Task item: Please print each entry below exactly as it reads.

::: Task data :::

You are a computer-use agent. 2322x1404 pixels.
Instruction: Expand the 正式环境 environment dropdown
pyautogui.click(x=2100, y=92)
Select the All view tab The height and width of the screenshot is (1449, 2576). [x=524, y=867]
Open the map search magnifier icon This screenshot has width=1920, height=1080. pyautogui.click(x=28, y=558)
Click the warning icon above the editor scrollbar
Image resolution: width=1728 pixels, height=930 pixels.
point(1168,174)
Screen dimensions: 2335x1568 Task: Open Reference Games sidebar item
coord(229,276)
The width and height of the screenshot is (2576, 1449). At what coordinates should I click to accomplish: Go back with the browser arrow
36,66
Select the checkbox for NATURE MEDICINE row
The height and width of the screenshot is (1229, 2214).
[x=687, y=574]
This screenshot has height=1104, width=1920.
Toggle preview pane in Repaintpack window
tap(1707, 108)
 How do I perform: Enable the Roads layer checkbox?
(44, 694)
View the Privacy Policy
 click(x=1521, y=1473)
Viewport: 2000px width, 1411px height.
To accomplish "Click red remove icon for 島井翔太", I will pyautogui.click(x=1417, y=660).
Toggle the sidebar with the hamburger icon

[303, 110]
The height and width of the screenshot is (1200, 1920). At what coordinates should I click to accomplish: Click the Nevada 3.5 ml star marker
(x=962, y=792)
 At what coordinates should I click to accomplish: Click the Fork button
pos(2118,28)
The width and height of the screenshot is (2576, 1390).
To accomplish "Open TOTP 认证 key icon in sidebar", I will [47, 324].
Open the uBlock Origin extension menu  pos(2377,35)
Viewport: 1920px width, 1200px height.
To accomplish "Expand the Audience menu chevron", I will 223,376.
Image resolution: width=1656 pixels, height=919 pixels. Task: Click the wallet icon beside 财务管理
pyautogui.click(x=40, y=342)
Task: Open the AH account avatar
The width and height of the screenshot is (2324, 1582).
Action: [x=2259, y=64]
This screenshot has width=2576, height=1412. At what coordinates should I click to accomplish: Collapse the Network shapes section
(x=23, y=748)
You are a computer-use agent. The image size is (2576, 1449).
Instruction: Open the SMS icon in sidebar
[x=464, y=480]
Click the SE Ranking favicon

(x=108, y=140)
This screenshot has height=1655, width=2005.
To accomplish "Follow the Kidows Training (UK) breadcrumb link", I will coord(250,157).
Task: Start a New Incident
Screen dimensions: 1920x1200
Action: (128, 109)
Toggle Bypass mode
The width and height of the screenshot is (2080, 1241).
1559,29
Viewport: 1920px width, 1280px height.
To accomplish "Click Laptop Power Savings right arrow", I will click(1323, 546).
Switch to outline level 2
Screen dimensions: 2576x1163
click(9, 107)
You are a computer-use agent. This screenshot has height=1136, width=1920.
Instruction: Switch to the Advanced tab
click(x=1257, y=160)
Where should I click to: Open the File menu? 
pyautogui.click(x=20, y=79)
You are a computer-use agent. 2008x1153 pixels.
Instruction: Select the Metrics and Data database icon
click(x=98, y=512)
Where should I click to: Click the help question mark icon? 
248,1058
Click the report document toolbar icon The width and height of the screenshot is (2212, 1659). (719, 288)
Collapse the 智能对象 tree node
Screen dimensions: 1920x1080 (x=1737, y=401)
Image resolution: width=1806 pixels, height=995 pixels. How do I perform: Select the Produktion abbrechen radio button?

:::

Your solution:
You are a computer-use agent. 2322x1404 pixels.
Instruction: Expand the 正式环境 environment dropdown
pyautogui.click(x=2100, y=92)
Select the All view tab The height and width of the screenshot is (1449, 2576). [x=524, y=867]
Open the map search magnifier icon This screenshot has width=1920, height=1080. pyautogui.click(x=28, y=558)
Click the warning icon above the editor scrollbar
Image resolution: width=1728 pixels, height=930 pixels.
point(1168,174)
Screen dimensions: 2335x1568 Task: Open Reference Games sidebar item
coord(229,276)
The width and height of the screenshot is (2576, 1449). At what coordinates should I click to accomplish: Go back with the browser arrow
36,66
Select the checkbox for NATURE MEDICINE row
The height and width of the screenshot is (1229, 2214).
[x=687, y=574]
This screenshot has height=1104, width=1920.
Toggle preview pane in Repaintpack window
tap(1707, 108)
 How do I perform: Enable the Roads layer checkbox?
(44, 694)
View the Privacy Policy
 click(x=1521, y=1473)
Viewport: 2000px width, 1411px height.
To accomplish "Click red remove icon for 島井翔太", I will pyautogui.click(x=1417, y=660).
Toggle the sidebar with the hamburger icon

[303, 110]
The height and width of the screenshot is (1200, 1920). At what coordinates should I click to accomplish: Click the Nevada 3.5 ml star marker
(x=962, y=792)
 At what coordinates should I click to accomplish: Click the Fork button
pos(2118,28)
The width and height of the screenshot is (2576, 1390).
To accomplish "Open TOTP 认证 key icon in sidebar", I will [47, 324].
Open the uBlock Origin extension menu  pos(2377,35)
Viewport: 1920px width, 1200px height.
To accomplish "Expand the Audience menu chevron", I will 223,376.
Image resolution: width=1656 pixels, height=919 pixels. Task: Click the wallet icon beside 财务管理
pyautogui.click(x=40, y=342)
Task: Open the AH account avatar
The width and height of the screenshot is (2324, 1582).
Action: [x=2259, y=64]
This screenshot has width=2576, height=1412. At what coordinates should I click to accomplish: Collapse the Network shapes section
(x=23, y=748)
You are a computer-use agent. The image size is (2576, 1449).
Instruction: Open the SMS icon in sidebar
[x=464, y=480]
Click the SE Ranking favicon

(x=108, y=140)
This screenshot has height=1655, width=2005.
To accomplish "Follow the Kidows Training (UK) breadcrumb link", I will coord(250,157).
Task: Start a New Incident
Screen dimensions: 1920x1200
Action: (128, 109)
Toggle Bypass mode
The width and height of the screenshot is (2080, 1241).
1559,29
Viewport: 1920px width, 1280px height.
To accomplish "Click Laptop Power Savings right arrow", I will click(1323, 546).
Switch to outline level 2
Screen dimensions: 2576x1163
click(9, 107)
You are a computer-use agent. This screenshot has height=1136, width=1920.
Instruction: Switch to the Advanced tab
click(x=1257, y=160)
Where should I click to: Open the File menu? 
pyautogui.click(x=20, y=79)
You are a computer-use agent. 2008x1153 pixels.
Instruction: Select the Metrics and Data database icon
click(x=98, y=512)
Where should I click to: Click the help question mark icon? 
248,1058
Click the report document toolbar icon The width and height of the screenshot is (2212, 1659). (719, 288)
Collapse the 智能对象 tree node
Screen dimensions: 1920x1080 (x=1737, y=401)
Image resolution: width=1806 pixels, height=995 pixels. How do I perform: Select the Produktion abbrechen radio button?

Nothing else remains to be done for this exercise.